Permítaseme hacer aquí algunas observaciones. Estos períodos o “estaciones” —cuya descripción, a decir verdad, suena un tanto fantasiosa—, que algunas tradiciones redondean sin más en seis mil años, claramente corresponden a un ciclo más general, y por tanto más extenso, que el constituido por las edades descritas por Hesíodo, quien obviamente se refería a períodos más locales y contingentes y a ciclos ya concluidos en su época.
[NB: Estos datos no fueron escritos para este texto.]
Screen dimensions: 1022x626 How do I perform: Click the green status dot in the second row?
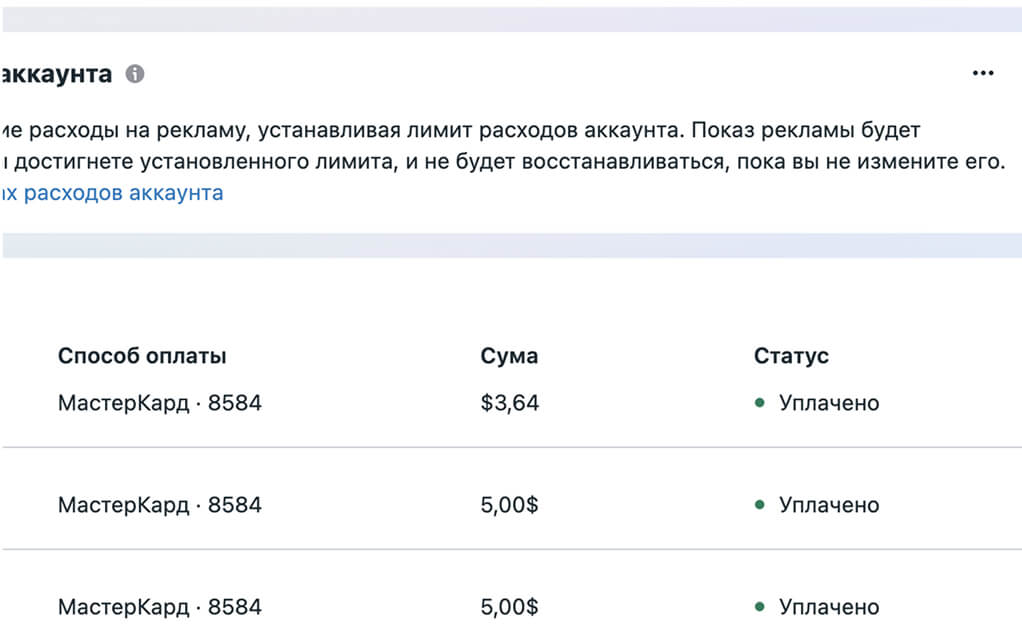click(759, 505)
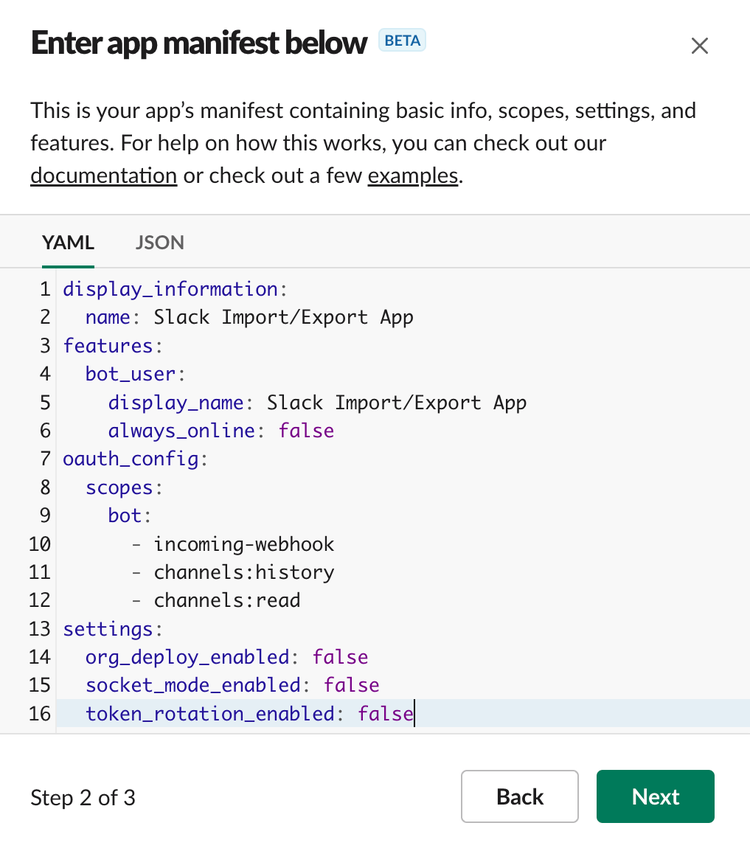Screen dimensions: 750x851
Task: Open the examples link
Action: pyautogui.click(x=413, y=175)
Por otro lado, contrastan marcadamente, tanto en magnitud como por sus duraciones iguales, con los cuatro yugas de la tradición hindú, que son de una elaboración increíble y cuyas duraciones, proporcionales a la escala 4 + 3 + 2 + 1 = 10, son nada menos que 1'728,000, 1'296,000, 864,000 y 432,000 años comunes respectivamente, lo que da una duración total de 4’320,000 años para el ciclo completo. Y por lo demás está el hecho, en extremo significativo, de que esta escala es la misma, aunque en sentido inverso, que la Tetraktys pitagórica, expresada como 1 + 2 + 3 + 4 = 10. Permítaseme referirme brevemente a esta última.
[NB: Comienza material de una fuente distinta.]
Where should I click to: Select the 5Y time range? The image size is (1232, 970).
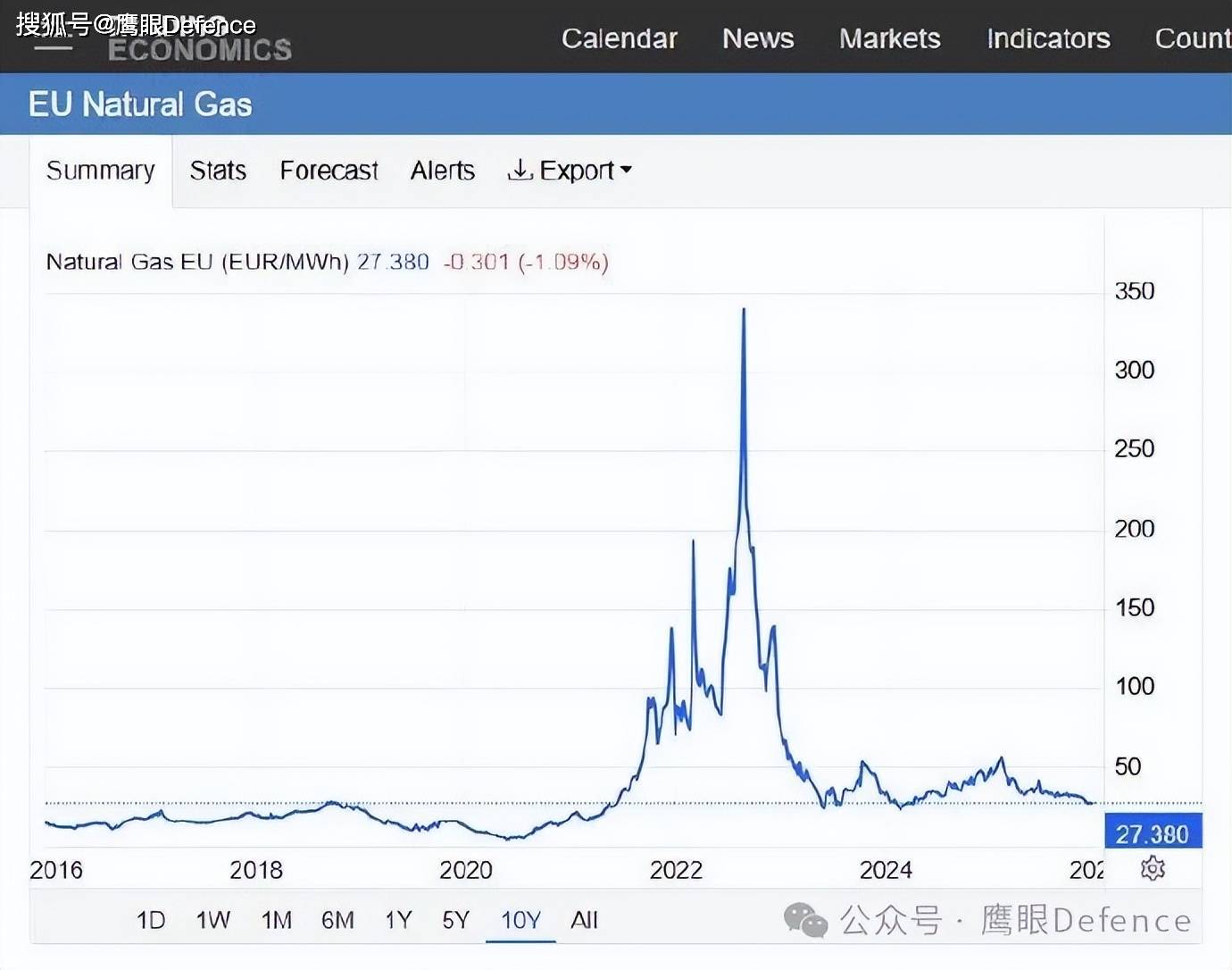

Entre los griegos que expusieron la doctrina de los ciclos cósmicos —grandes filósofos como Anaximandro, Empédocles, Heráclito y posteriormente Platón y los estoicos— destaca nítidamente Pitágoras, cuyos intereses intelectuales eran ante todo matemáticos. Se dice que su descubrimiento más trascendente, y que constituiría una suerte de revelación sobre la naturaleza del universo, fue que ciertos intervalos de la escala musical pueden expresarse aritméticamente como relaciones entre los números 1, 2, 3 y 4, los cuales, sumados, dan 10, número “perfecto” en tanto que símbolo del Supremo. Originado, según la leyenda, en los tonos emitidos por un yunque sobre el que golpeaban martillos de diferentes tamaños, tal descubrimiento demostraba la existencia de un orden inherente en la naturaleza del sonido y, más aún, una organización matemática en la formación del universo, en cuya estructura, armoniosa y bella como la música misma, interviene como elemento fundamental el tiempo. Ahora bien, en tiempos de Pitágoras, y también mucho después, los eruditos griegos solían efectuar viajes de estudio a diversos países, principalmente a Egipto y Mesopotamia, y más allá todavía, a la misma India, considerada a lo largo de la historia como meta final de los buscadores de conocimiento. No está claro si Pitágoras emprendió tal viaje; pero si lo hizo, ello tal vez explicaría el origen real de su famosa Tetrakkys, sobre cuya versión hindú trataré en el próximo capítulo.
NOTA
1 Fue así como la iglesia, casi desde sus inicios, vino a oponerse de manera sistemática a la doctrina de las Cuatro Edades, entre otras razones porque afectaba la visión agustiniana de una historia dividida en tres grandes partes o períodos (en que los hombres viven, primero, sin leyes; luego bajo la ley y, por último, en el tiempo de la gracia). Y fue así como con el paso de los siglos, y en medio de una virtual conspiración de silencio, la intemporal doctrina cayó gradualmente en el olvido a medida que cobraba fuerza, en occidente al menos, y en contra de lo que todas las tradiciones antiguas —con contadas excepciones— habían enseñado, el concepto de un tiempo lineal extendiéndose indefinidamente hacia el futuro.